[Opening Data section]

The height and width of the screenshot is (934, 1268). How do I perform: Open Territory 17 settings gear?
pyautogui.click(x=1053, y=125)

[Closing Data section]
[Opening Data section]

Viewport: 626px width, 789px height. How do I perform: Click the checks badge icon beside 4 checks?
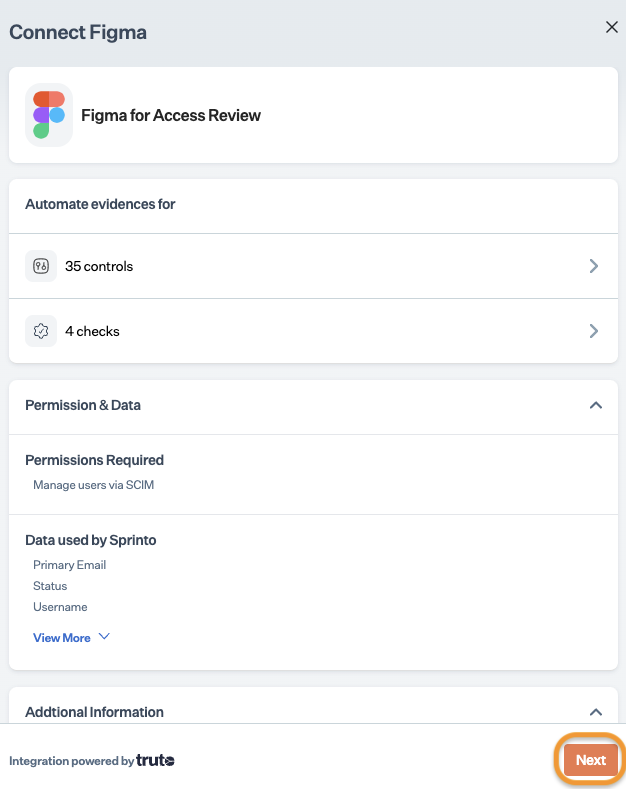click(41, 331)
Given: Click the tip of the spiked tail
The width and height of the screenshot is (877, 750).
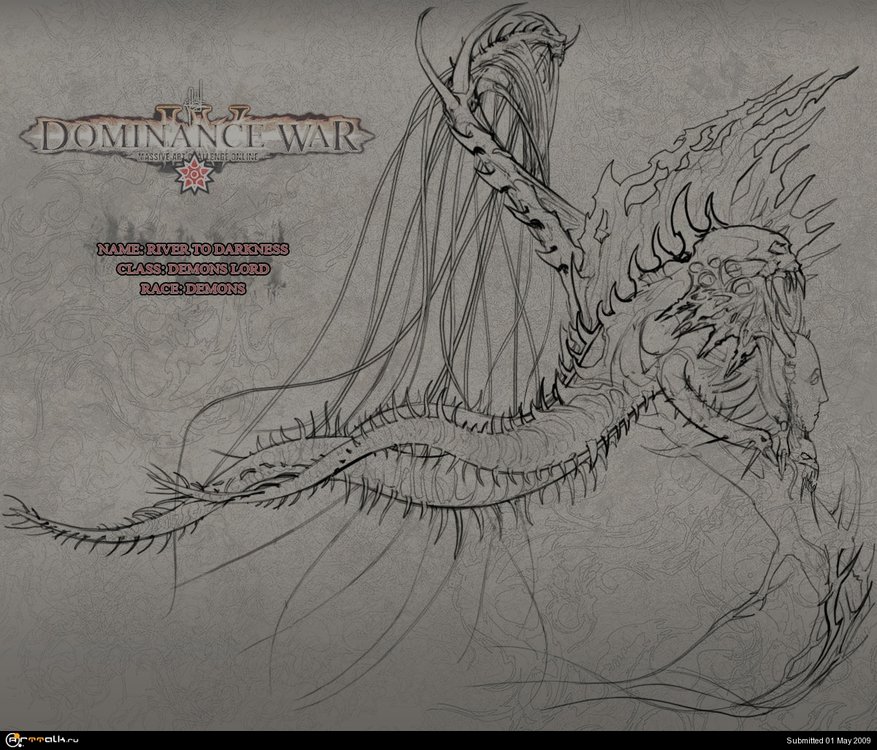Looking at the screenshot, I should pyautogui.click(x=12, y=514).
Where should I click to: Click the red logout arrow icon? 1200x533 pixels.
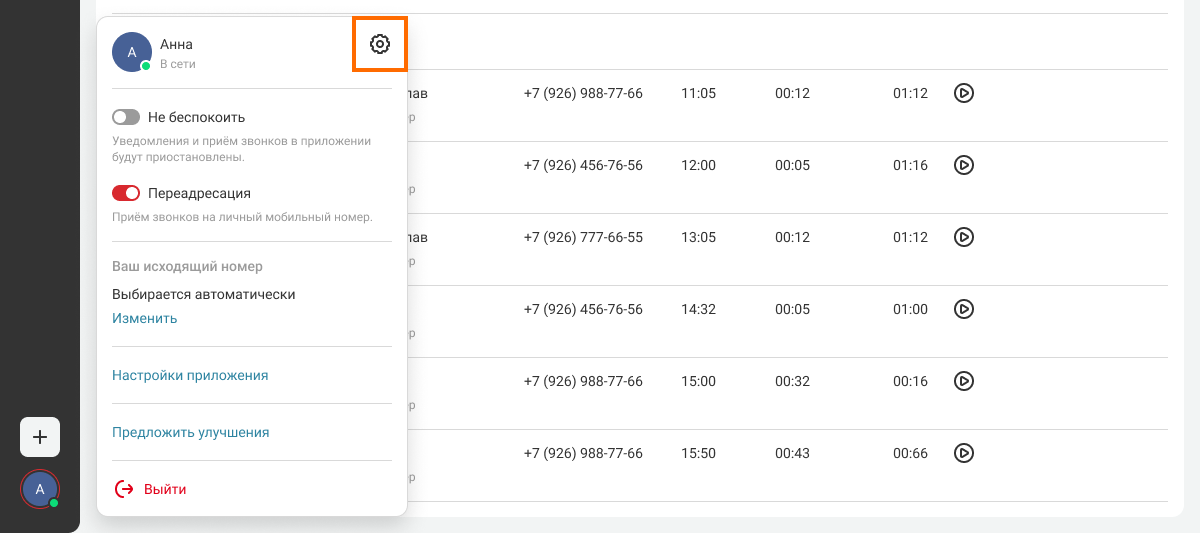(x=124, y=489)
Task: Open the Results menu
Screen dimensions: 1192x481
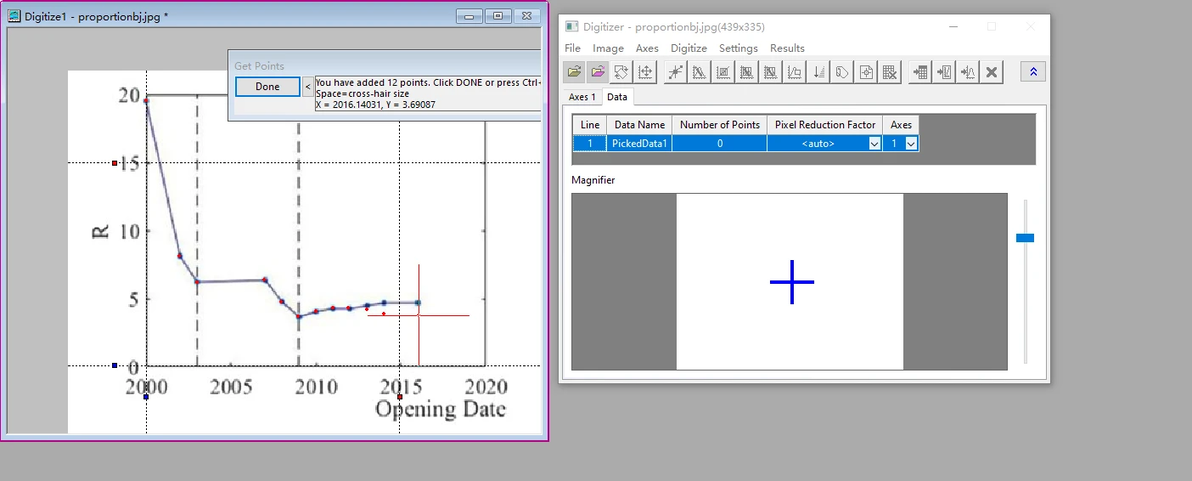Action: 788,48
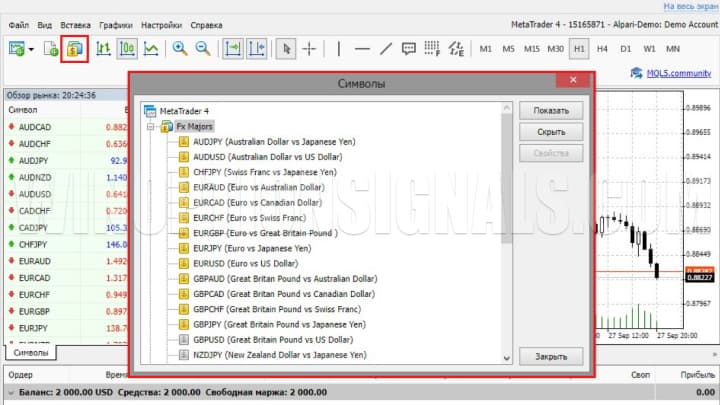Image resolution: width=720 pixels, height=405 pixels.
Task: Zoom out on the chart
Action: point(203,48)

[Closing Data section]
[Opening Data section]

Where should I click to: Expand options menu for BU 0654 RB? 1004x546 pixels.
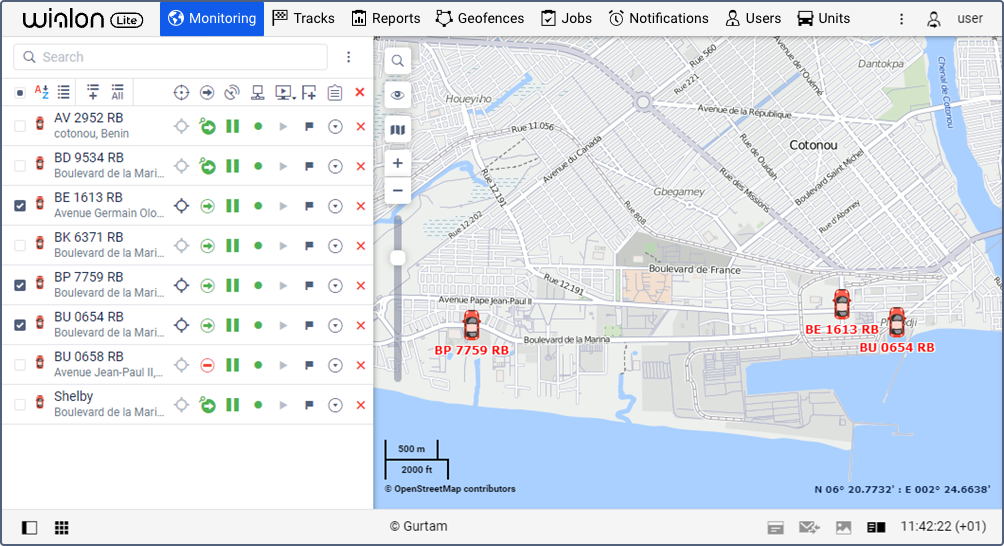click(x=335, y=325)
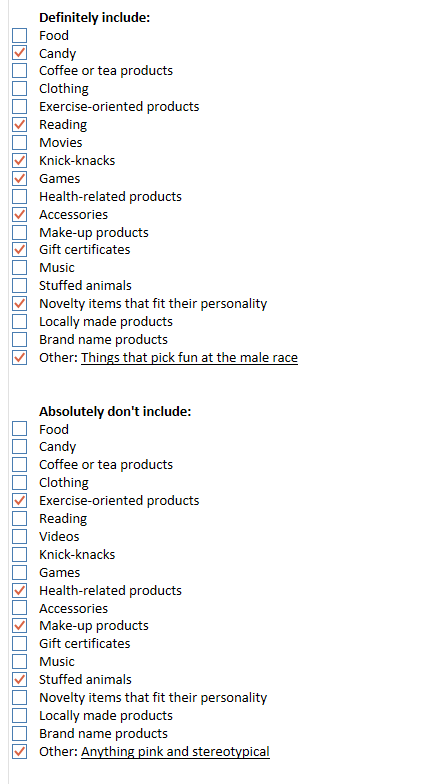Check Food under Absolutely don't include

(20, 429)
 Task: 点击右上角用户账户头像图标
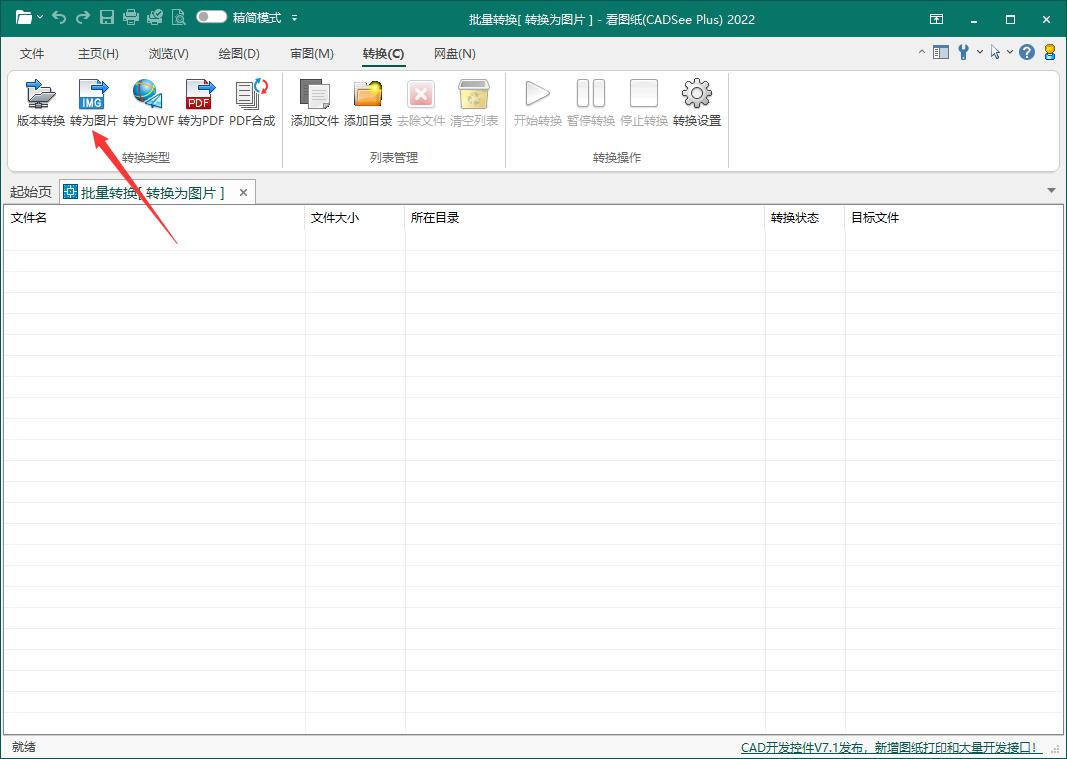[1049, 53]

[Closing Data section]

_Exercise objective_: Write down exactly what the lines above say, from the line holding "The width and" through the line holding "Task: Open the Results menu", and nothing more. Do not copy the pictures.

_Written response_:
The width and height of the screenshot is (877, 750).
Looking at the screenshot, I should pyautogui.click(x=12, y=514).
Where should I click to: Click the red logout arrow icon? 1200x533 pixels.
(x=124, y=489)
Task: Open the Results menu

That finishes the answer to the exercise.